Cartography Rules

Cartography Rules is a security query library for your Cartography graph.

With the cartography-rules CLI, you can:

  • Run pre-defined security queries across your infrastructure

  • Identify potential attack surfaces and security gaps

  • Explore and contribute community rules

  • Build custom queries for your own environment

Architecture

The rules system uses a simple two-level hierarchy:

Rule (e.g., mfa-missing, object_storage_public)
  └─ Fact (e.g., aws_s3_public, missing-mfa-ontology)

Rules represent security issues or attack surfaces you want to detect (e.g., “Public Object Storage exposed on internet”).

Facts are individual Cypher queries that gather evidence about your environment across different cloud providers and services.
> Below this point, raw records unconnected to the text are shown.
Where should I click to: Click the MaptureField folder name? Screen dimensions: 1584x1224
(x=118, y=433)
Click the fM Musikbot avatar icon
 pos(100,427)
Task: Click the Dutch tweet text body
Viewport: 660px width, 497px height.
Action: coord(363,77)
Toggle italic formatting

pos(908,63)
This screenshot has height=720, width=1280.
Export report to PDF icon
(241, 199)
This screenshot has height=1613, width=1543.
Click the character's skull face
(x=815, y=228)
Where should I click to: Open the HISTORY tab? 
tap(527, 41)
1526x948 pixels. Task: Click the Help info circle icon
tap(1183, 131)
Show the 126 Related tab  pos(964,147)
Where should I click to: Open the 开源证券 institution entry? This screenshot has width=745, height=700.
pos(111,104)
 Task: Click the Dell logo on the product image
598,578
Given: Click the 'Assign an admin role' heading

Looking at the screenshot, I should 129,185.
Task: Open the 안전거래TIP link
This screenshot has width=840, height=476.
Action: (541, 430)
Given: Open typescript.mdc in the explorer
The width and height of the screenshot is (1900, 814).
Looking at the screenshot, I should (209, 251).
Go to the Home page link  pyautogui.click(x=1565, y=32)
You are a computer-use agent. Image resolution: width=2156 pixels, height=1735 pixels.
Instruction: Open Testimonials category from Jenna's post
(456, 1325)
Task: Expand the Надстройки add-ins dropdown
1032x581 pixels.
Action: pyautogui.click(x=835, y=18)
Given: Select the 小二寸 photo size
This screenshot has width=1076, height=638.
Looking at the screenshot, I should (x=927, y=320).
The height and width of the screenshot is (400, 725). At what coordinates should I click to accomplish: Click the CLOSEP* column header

This flat structure makes it easy to understand, maintain, and extend the rules library.

Design Philosophy

These rules are designed from an attacker’s perspective. We ask: “What does an attacker actually need to exploit this weakness or gain access?”

The queries surface opportunities across the entire attack lifecycle: initial access, lateral movement, privilege escalation, data exfiltration, and persistence.

We don’t impose arbitrary thresholds like “no more than 5 admins” because every organization has different risk tolerances. Instead, we surface facts:

  • If a query returns no findings, you’ve eliminated obvious attack paths

  • If it returns findings, you now have a clear list of potential attacker targets and security gaps

Rationale

Security isn’t one-size-fits-all. For example:

  • An EC2 security group open to the internet may be risky for some orgs even if it isn’t attached to an instance (someone could attach one later). For other orgs, that’s irrelevant noise.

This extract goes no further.